> [Job]
Return, unchanged, the rows starting with the line containing "The height and width of the screenshot is (553, 914)." and continuing through the end of the rows, and leave the pictures out of your answer.

◇ ◇ ◇ ◇ ◇ ◇ ◇

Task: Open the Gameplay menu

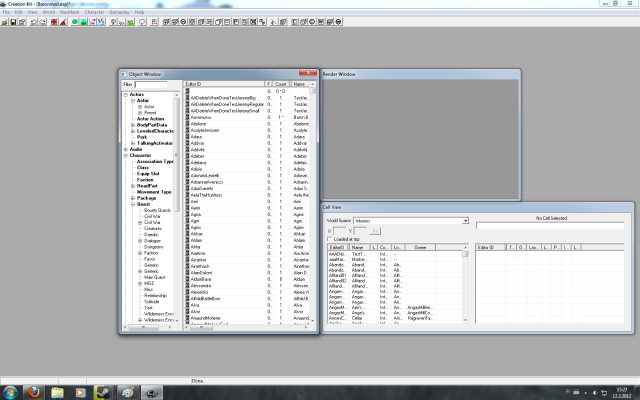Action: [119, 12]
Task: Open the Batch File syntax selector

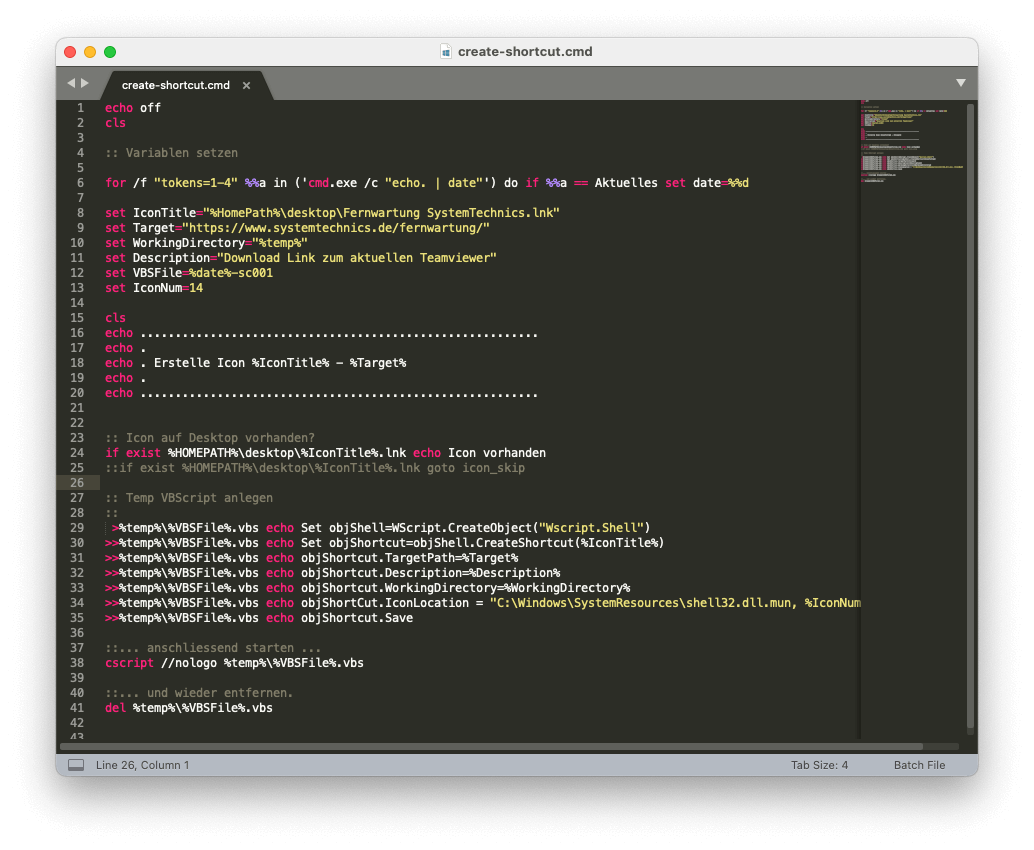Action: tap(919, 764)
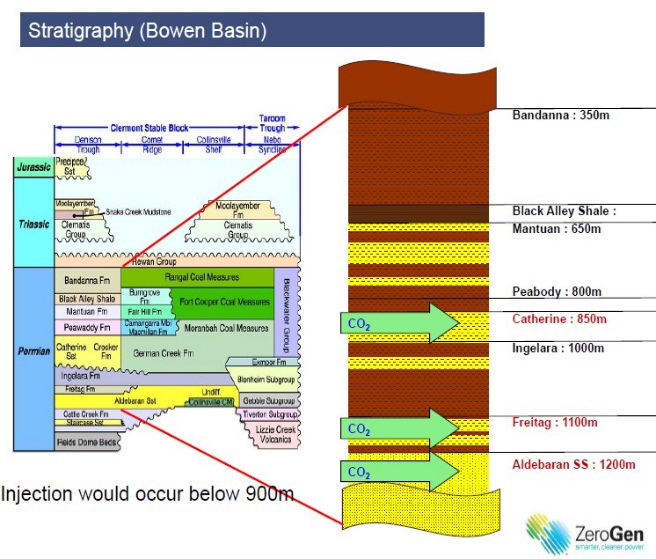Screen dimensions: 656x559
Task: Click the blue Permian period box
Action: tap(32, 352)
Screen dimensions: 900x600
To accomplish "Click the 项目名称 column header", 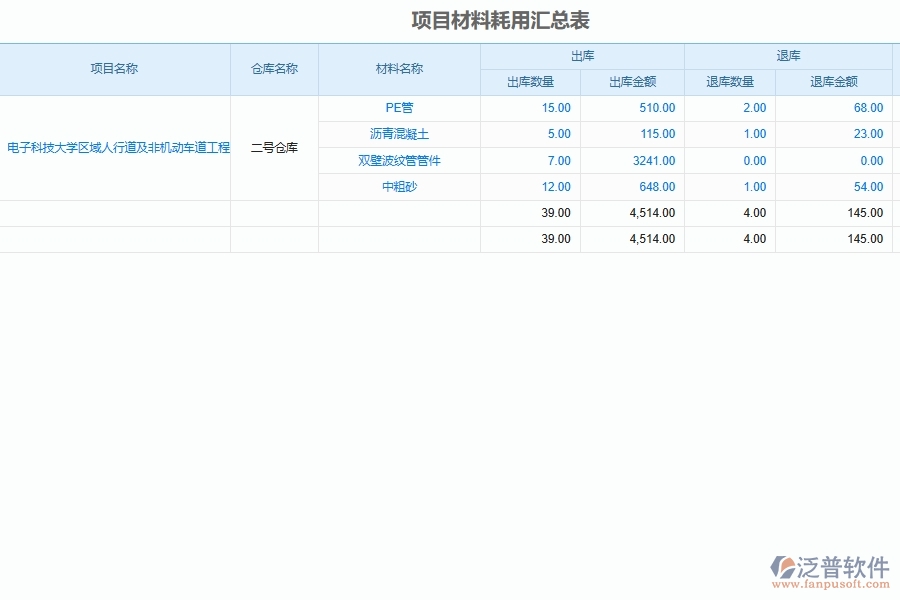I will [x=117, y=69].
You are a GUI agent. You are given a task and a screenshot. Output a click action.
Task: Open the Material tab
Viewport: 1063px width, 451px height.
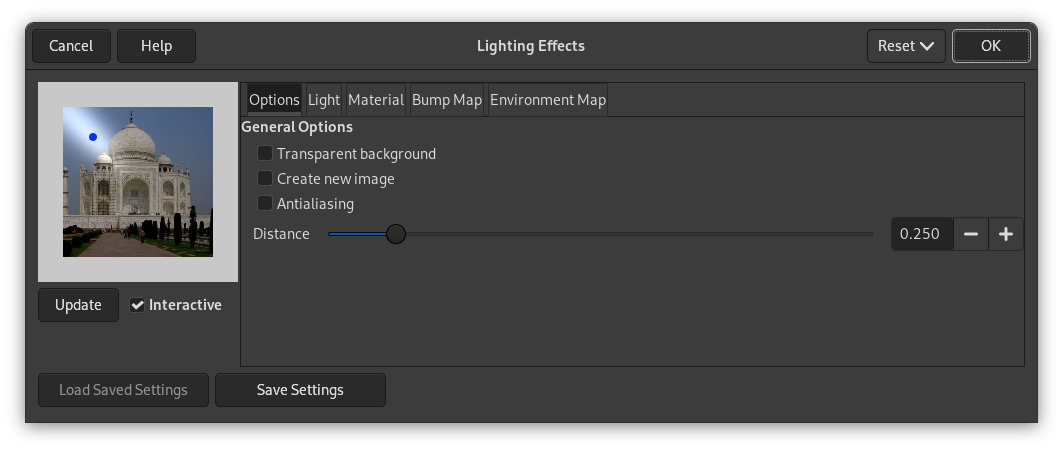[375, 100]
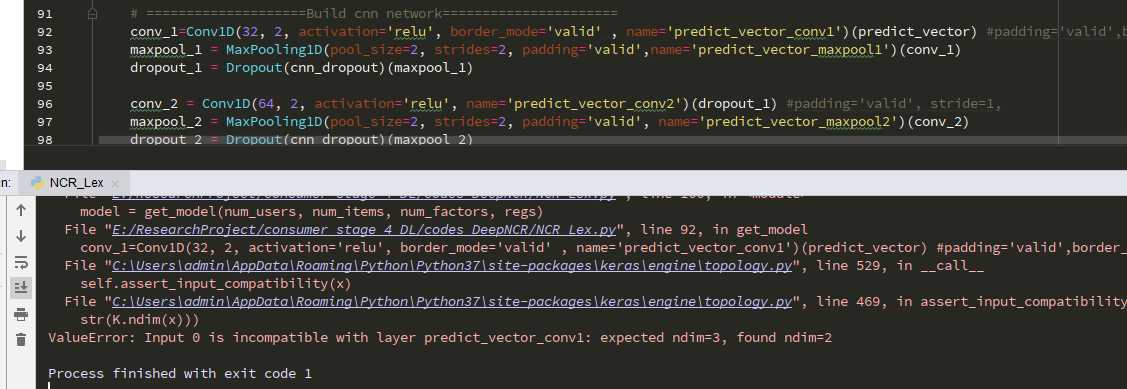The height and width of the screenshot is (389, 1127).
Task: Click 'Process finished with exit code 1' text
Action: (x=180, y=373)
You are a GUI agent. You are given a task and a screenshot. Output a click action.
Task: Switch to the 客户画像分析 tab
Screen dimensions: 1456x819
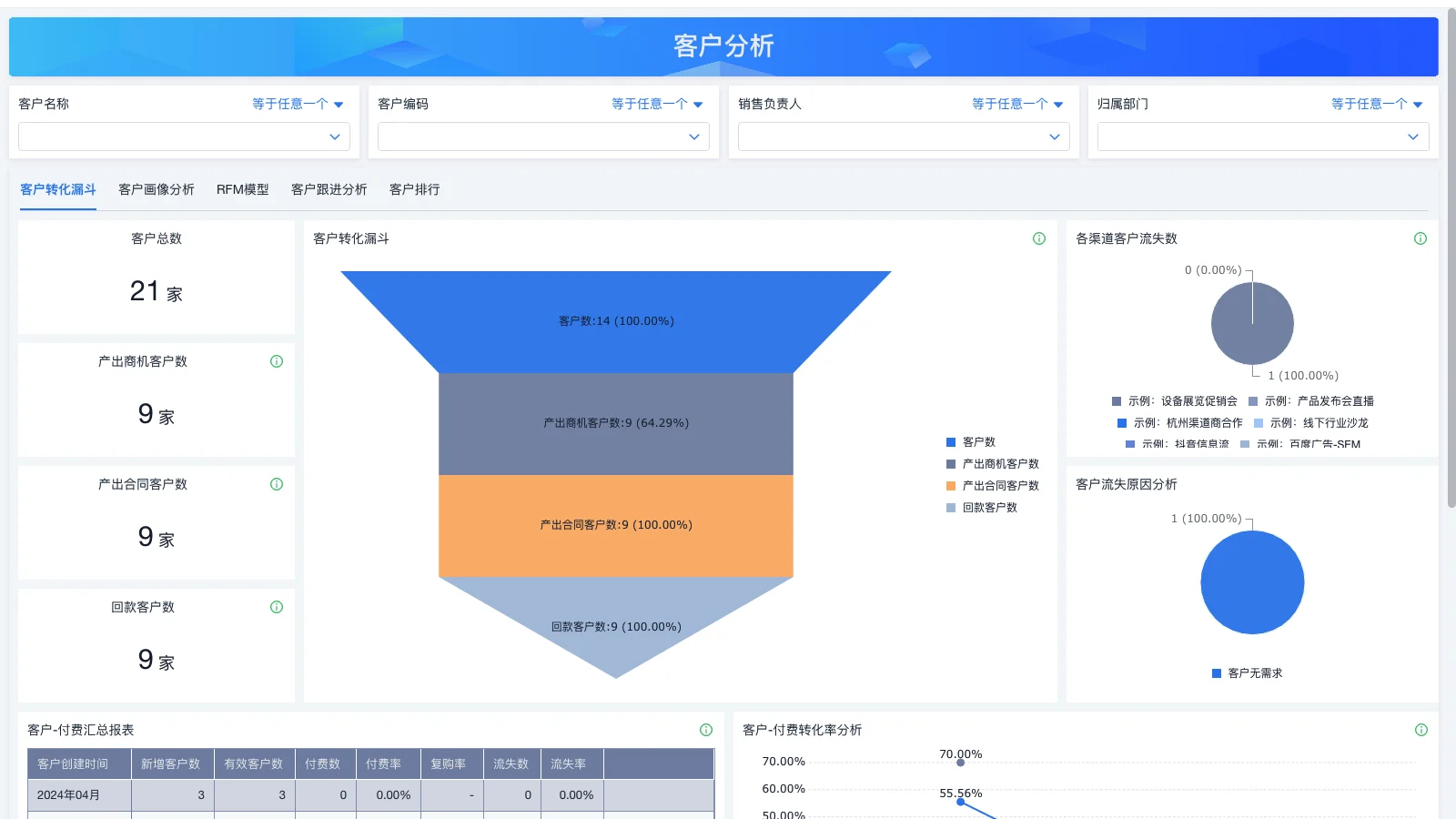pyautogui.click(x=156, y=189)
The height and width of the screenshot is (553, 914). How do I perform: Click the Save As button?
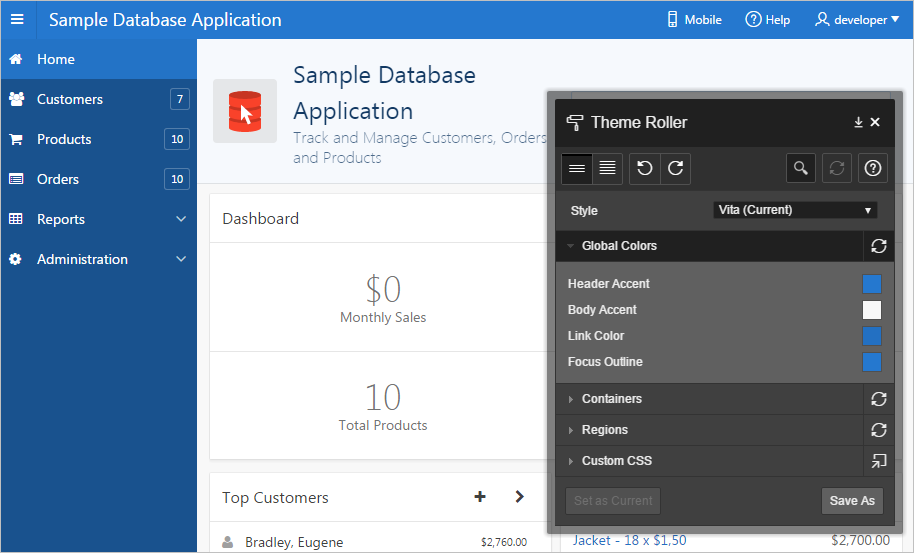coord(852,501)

◇ ◇ ◇ ◇ ◇ ◇ ◇

> [Answer to the exercise]
The height and width of the screenshot is (553, 914). How do I perform: Click the Save As button?
coord(852,501)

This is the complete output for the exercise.